SOURCE DATA:

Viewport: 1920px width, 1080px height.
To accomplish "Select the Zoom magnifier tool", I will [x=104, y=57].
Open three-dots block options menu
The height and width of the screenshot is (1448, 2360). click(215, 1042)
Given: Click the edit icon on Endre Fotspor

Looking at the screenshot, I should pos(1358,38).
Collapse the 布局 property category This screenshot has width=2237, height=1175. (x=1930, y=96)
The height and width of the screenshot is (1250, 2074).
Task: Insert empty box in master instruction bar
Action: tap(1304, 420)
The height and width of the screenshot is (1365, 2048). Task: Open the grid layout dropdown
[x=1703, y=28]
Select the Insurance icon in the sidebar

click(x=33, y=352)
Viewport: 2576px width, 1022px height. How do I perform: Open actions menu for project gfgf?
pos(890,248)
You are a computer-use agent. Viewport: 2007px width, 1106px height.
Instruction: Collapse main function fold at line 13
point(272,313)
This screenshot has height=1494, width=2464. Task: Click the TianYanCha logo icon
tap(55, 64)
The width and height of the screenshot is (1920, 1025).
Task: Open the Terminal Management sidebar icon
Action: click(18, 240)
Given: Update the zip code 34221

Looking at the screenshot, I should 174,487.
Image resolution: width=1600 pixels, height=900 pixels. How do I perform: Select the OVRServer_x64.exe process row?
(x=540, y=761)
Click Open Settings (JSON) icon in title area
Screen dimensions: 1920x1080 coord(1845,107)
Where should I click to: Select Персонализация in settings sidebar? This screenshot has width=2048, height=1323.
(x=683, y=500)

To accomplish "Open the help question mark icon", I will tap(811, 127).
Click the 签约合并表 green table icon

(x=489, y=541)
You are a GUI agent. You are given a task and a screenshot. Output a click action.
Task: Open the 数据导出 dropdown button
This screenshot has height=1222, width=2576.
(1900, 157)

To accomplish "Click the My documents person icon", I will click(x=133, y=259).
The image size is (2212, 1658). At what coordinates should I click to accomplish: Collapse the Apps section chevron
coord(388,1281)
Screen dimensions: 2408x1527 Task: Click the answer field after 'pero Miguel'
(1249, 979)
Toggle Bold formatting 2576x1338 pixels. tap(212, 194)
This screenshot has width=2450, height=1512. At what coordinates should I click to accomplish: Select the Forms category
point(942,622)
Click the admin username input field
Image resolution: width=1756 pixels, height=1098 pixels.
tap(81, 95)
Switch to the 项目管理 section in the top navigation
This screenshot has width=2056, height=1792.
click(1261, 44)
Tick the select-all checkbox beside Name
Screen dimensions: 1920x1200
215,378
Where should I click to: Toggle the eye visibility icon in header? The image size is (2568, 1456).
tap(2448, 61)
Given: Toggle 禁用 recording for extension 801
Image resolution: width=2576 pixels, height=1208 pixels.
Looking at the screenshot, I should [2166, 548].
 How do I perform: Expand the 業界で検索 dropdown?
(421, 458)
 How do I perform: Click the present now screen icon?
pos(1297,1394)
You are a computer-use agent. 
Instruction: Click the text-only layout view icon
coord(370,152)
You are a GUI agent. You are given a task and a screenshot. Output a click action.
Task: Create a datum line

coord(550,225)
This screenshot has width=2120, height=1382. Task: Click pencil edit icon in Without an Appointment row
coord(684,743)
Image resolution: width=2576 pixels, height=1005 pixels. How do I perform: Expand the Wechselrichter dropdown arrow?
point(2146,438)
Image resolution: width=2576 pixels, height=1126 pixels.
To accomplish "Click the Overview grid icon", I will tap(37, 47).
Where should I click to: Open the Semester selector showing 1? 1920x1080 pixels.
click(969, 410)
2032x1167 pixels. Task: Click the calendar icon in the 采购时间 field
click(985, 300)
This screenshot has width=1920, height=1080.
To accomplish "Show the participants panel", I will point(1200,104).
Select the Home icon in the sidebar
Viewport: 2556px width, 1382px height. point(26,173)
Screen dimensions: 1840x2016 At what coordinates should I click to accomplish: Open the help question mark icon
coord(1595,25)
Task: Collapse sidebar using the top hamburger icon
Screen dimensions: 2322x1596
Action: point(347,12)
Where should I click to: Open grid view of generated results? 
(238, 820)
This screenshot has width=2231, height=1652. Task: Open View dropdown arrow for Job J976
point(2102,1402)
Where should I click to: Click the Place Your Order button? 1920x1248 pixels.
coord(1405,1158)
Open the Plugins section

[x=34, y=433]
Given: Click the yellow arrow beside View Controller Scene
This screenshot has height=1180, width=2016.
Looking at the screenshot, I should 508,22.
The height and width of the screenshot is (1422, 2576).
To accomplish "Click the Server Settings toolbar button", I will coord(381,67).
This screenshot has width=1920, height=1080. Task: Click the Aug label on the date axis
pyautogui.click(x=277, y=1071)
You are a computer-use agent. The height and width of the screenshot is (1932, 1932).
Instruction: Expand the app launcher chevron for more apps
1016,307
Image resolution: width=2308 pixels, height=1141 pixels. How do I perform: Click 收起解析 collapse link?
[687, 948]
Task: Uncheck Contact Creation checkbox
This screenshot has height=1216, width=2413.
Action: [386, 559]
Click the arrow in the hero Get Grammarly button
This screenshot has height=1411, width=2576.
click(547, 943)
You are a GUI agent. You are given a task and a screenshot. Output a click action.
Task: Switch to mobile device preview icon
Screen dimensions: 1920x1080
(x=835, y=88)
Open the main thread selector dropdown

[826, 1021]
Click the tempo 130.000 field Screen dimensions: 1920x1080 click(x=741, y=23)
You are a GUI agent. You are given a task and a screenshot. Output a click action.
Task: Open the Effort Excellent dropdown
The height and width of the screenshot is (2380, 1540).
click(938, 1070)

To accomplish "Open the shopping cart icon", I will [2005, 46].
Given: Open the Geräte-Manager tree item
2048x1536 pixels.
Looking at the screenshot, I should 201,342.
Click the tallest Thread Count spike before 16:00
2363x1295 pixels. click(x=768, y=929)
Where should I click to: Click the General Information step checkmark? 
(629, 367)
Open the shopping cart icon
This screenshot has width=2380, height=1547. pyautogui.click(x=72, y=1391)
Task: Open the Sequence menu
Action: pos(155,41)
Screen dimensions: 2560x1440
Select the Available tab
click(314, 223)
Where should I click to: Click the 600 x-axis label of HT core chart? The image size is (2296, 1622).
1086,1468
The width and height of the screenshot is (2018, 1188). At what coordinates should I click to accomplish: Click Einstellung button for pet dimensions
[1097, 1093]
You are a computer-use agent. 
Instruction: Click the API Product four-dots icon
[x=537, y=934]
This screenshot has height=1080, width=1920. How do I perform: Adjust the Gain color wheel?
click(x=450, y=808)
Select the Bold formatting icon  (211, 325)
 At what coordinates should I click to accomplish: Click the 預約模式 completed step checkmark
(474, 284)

WHAT IS EXPECTED:
Only one part of the material above is to be transcribed, namely the lines starting with the line that has "The height and width of the screenshot is (1365, 2048)." and going on through the line that has "Toggle Bold formatting", exactly as they stand.

EXPECTED ANSWER:
The height and width of the screenshot is (1365, 2048). Task: Open the grid layout dropdown
[x=1703, y=28]
Select the Insurance icon in the sidebar

click(x=33, y=352)
Viewport: 2576px width, 1022px height. How do I perform: Open actions menu for project gfgf?
pos(890,248)
You are a computer-use agent. Viewport: 2007px width, 1106px height.
Instruction: Collapse main function fold at line 13
point(272,313)
This screenshot has height=1494, width=2464. Task: Click the TianYanCha logo icon
tap(55, 64)
The width and height of the screenshot is (1920, 1025).
Task: Open the Terminal Management sidebar icon
Action: click(18, 240)
Given: Update the zip code 34221

Looking at the screenshot, I should 174,487.
Image resolution: width=1600 pixels, height=900 pixels. How do I perform: Select the OVRServer_x64.exe process row?
(x=540, y=761)
Click Open Settings (JSON) icon in title area
Screen dimensions: 1920x1080 coord(1845,107)
Where should I click to: Select Персонализация in settings sidebar? This screenshot has width=2048, height=1323.
(x=683, y=500)

To accomplish "Open the help question mark icon", I will tap(811, 127).
Click the 签约合并表 green table icon

(x=489, y=541)
You are a GUI agent. You are given a task and a screenshot. Output a click action.
Task: Open the 数据导出 dropdown button
This screenshot has height=1222, width=2576.
(1900, 157)

To accomplish "Click the My documents person icon", I will click(x=133, y=259).
The image size is (2212, 1658). At what coordinates should I click to accomplish: Collapse the Apps section chevron
coord(388,1281)
Screen dimensions: 2408x1527 Task: Click the answer field after 'pero Miguel'
(1249, 979)
Toggle Bold formatting 2576x1338 pixels. tap(212, 194)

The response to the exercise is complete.